Mario Cantalapiedra – Economista

Con la entrada en vigor de la Ley 5/2015, de 27 de abril, de fomento de la financiación empresarial, España cuenta con una regulación de la financiación participativa a través de plataformas de Internet o crowdfunding, sumándose a los países de nuestro entorno como Francia, Italia o Reino Unido que ya la tenían.

De este modo, en el título V del mencionado texto legal se define a las plataformas de financiación participativa como “empresas autorizadas cuya actividad consiste en poner en contacto, de manera profesional y a través de páginas web u otros medios electrónicos, a una pluralidad de personas físicas o jurídicas que ofrecen financiación a cambio de un rendimiento dinerario, denominados inversores, con personas físicas o jurídicas que solicitan financiación en nombre propio para destinarlo a un proyecto de financiación participativa, denominados promotores”. Como ya te adelanté en el blog, puedes observar que lo que se regula es únicamente la modalidad de crowdfunding en la que el inversor percibe un rendimiento dinerario por los fondos que aporta, pero no otras en las que la financiación captada se logra a través de donaciones, ventas de bienes y servicios o préstamos sin intereses.
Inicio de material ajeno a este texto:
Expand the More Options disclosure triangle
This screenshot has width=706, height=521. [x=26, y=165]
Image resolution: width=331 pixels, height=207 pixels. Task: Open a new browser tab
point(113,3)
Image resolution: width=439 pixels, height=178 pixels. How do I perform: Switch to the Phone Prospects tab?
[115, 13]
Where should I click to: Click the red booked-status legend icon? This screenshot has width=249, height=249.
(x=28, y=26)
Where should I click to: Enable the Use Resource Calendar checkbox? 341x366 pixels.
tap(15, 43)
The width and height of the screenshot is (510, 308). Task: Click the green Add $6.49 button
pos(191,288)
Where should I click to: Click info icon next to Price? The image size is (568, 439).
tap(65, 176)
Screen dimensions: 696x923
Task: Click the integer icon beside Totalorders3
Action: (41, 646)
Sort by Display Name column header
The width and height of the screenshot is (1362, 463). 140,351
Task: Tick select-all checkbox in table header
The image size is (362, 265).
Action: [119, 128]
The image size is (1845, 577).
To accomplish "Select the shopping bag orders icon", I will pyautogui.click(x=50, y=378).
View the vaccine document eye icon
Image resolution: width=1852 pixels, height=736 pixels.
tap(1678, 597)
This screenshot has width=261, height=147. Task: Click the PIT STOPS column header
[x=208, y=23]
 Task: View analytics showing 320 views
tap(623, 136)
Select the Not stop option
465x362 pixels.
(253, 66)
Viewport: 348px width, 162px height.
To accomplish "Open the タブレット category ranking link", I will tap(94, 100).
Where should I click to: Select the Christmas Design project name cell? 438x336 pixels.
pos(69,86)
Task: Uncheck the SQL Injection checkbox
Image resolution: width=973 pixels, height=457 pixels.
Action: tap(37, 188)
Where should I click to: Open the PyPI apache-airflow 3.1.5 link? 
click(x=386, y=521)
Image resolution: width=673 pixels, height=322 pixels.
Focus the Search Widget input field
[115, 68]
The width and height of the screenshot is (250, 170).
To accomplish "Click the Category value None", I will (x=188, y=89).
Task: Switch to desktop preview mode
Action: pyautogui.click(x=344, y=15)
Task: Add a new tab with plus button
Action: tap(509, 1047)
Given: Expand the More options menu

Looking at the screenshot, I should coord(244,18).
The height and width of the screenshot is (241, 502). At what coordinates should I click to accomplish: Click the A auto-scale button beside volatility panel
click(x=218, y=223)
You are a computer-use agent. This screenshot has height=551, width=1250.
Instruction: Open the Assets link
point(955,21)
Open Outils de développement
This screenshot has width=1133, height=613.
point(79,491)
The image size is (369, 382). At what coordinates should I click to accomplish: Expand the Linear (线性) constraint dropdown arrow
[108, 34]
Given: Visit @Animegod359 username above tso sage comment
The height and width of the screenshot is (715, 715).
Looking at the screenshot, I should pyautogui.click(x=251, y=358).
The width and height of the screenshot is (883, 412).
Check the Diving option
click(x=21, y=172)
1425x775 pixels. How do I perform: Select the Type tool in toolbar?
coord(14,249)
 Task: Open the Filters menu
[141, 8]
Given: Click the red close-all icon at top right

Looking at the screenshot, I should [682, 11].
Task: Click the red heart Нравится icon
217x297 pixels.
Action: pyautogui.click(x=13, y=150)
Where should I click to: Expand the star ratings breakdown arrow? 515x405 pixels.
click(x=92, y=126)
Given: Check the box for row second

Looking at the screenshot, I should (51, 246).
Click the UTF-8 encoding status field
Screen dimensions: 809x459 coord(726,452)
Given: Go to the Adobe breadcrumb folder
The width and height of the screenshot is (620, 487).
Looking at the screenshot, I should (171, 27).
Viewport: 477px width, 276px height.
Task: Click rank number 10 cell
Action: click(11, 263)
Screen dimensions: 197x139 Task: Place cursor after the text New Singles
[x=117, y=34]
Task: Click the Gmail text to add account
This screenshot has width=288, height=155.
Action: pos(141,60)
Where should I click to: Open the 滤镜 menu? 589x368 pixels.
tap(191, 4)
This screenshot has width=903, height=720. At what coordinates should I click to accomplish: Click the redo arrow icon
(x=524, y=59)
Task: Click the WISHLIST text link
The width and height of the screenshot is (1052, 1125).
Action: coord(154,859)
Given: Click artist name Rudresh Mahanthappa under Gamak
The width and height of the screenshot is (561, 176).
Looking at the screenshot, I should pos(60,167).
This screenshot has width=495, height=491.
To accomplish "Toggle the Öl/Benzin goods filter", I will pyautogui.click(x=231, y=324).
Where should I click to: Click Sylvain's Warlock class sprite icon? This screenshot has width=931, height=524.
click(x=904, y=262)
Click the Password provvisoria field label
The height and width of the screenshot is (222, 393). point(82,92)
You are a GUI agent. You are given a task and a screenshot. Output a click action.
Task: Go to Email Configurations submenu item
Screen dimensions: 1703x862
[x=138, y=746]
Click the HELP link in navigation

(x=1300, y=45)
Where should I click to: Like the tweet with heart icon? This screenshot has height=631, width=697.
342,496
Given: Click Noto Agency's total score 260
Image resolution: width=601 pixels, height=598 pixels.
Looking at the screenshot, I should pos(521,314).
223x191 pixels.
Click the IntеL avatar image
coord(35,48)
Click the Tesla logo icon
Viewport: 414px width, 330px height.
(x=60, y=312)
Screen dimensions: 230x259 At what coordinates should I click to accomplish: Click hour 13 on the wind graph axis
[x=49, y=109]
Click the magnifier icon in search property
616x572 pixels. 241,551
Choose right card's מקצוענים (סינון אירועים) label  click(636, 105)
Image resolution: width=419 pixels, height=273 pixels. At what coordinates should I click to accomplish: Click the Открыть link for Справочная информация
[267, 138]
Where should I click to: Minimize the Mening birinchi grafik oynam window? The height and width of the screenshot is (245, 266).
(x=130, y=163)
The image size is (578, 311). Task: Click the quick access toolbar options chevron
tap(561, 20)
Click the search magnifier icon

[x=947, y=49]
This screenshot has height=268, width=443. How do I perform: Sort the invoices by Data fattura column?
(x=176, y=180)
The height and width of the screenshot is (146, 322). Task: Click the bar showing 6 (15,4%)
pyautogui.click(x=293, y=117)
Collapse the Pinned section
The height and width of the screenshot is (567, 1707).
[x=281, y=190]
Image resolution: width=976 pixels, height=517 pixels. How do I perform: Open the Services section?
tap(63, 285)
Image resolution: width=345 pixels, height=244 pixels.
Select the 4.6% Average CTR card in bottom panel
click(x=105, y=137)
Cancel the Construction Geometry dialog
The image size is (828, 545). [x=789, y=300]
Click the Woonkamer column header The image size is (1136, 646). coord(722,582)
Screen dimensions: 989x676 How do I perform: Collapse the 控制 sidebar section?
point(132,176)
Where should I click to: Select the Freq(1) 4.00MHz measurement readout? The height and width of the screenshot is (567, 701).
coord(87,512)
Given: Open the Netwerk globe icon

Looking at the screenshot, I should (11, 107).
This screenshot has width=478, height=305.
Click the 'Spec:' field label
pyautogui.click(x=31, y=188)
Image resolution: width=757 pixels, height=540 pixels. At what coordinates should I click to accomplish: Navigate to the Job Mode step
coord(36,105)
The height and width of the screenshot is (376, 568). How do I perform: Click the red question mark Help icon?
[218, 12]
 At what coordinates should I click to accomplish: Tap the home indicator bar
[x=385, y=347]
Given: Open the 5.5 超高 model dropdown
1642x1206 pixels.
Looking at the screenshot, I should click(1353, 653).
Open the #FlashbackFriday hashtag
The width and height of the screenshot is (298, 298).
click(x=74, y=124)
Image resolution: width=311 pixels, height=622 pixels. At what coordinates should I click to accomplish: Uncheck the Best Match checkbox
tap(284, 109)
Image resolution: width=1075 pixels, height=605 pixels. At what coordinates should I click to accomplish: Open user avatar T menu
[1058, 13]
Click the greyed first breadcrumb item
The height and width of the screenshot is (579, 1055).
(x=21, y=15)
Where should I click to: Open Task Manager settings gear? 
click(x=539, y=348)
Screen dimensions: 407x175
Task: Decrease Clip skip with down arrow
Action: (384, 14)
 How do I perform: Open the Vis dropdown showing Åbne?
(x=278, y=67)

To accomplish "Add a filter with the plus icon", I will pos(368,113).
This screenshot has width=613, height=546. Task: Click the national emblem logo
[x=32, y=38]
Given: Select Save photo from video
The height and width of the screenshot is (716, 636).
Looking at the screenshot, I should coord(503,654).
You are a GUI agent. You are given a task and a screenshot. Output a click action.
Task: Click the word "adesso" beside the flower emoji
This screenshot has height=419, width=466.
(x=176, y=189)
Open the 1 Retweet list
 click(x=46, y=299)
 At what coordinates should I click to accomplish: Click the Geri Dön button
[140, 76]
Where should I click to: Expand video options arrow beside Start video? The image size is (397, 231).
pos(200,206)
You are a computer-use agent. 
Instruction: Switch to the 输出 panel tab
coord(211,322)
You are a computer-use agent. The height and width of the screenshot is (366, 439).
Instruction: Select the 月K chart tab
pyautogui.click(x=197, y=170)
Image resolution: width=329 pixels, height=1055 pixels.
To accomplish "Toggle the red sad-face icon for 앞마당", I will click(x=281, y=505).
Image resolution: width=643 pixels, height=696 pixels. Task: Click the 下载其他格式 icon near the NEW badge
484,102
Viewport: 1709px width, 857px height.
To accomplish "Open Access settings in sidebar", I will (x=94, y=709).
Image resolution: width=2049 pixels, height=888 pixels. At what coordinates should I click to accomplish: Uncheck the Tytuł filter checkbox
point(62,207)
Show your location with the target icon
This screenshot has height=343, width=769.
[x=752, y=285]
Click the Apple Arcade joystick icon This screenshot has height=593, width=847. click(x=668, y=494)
La regulación impone una serie de requisitos de tipo administrativo y financiero a las empresas que deseen obtener y mantener su autorización como plataformas de financiación participativa, los cuales se refieren a aspectos tales como su objeto social, domicilio, forma jurídica, administradores u organización. En lo que a requisitos financieros se refiere, destaca el hecho de que deban disponer de un capital social (íntegramente desembolsado en efectivo) de 60.000 euros o un seguro de responsabilidad civil, aval u otra garantía que cubra 300.000 euros por reclamación de daños, y un total de 400.000 euros anuales para todas las reclamaciones o una combinación de ambas posibilidades que dé lugar a un nivel de cobertura equivalente. Es importante señalar que si la suma de financiación obtenida en los últimos 12 meses supera los dos millones de euros, los recursos propios (suma de capital, prima de emisión y reservas) deberán ser al menos de 120.000 euros, y si supera los cinco millones, estos recursos propios se verán incrementados de modo proporcional hasta alcanzar un máximo de dos millones de euros.

Para captar la financiación participativa se permite que el promotor emita obligaciones, acciones ordinarias y privilegiadas, otros valores representativos de capital o participaciones de sociedades de responsabilidad limitada, o bien que solicite préstamos a los inversores.